Saturday, May 23rd, 2009Lender’s Mortgage Insurance, also know as Private Mortgage Insurance, (PMI), is required on more and more NJ mortgage loans nowadays. Basically, in a nutshell, it protects the New Jersey mortgage lender. To give it a more professional definition, as defined by Fannie Mae and Freddie Mac, is insurance payable to a lender or trustee for a pool of securities that may be required when taking out a mortgage loan. So, essentially, it protects the mortgage lender if you default on your mortgage loan. There really isn’t any more to it than that.
Mortgage Insurance in New Jersey is used to offset the losses a lender faces when the property goes into default, then total foreclosure, then can’t recover those losses fromt eh foced sale of the property in a foreclosure aution that takes place in NJ. The annual cost of PMI varies greatly and depends on a number of factors.

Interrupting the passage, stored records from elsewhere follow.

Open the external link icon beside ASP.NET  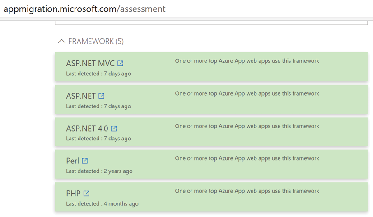101,96
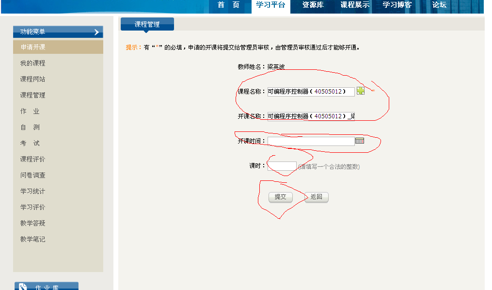Select the 论坛 tab
This screenshot has height=290, width=492.
tap(439, 5)
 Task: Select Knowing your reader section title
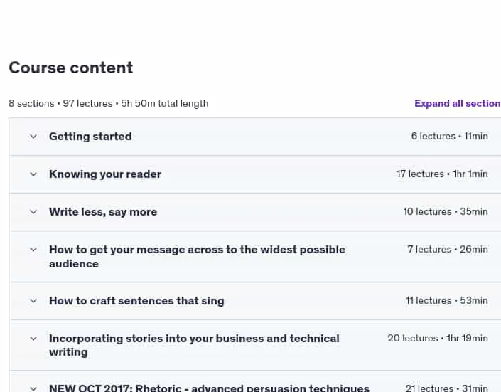coord(105,174)
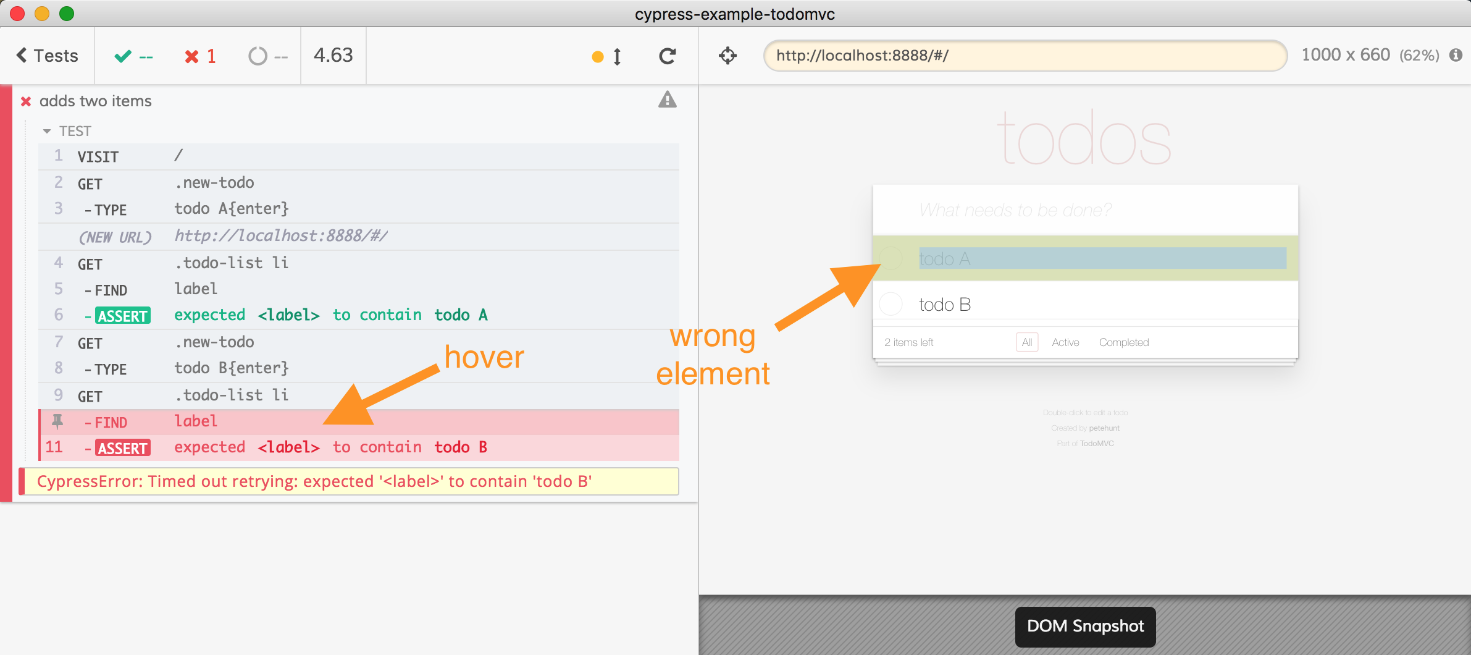Go back to the Tests list
The image size is (1471, 655).
47,56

NJ mortgage loan term, loan type, loan-to-value ratio, and total coverage amount, all factor into exactly what a PMI payment amount will be , on a monthly basis, for some who refinances in NJ or purchases houses in NJ for sale. Basically, anyone who gets a mortgage in the Garden State, likely will pay PMI.
The “catch” to PMI is that it is ONLY required on FHA loans, or conventional loans, when the buyer of NJ homes is putting less than 20% down. PMI may be paid up front on the mortgage loan, or built into the loan through monthly payments, very similar to when you are getting any other type of insurance in New Jersey. If you are putting less than 20% down when buying NJ homes, then the PMI “falls off” of your monthly mortgage payment, when the loan to value (LTV) of your property, gets below the 80% mark, wether it is by paying down the loan, or simply by market appreciation. Please keep in mind, that PMI and Homeowners Insurance, are two TOTALLY different types of insurance!
In the past, a borrower was able to get a second mortgage to avoid paying the PMI, if they did not have the required 20% down payment. Say they had 15% to put down on an NJ home for sale, and they wanted to avoid paying PMI, they would get a “subordinate” mortgage for the other 5%. Nowadays, getting secon mortgages is much harder, and more costly, so buyers of New Jersey homes for sale generally just accept the PMI, knowing that it won’t be there forever.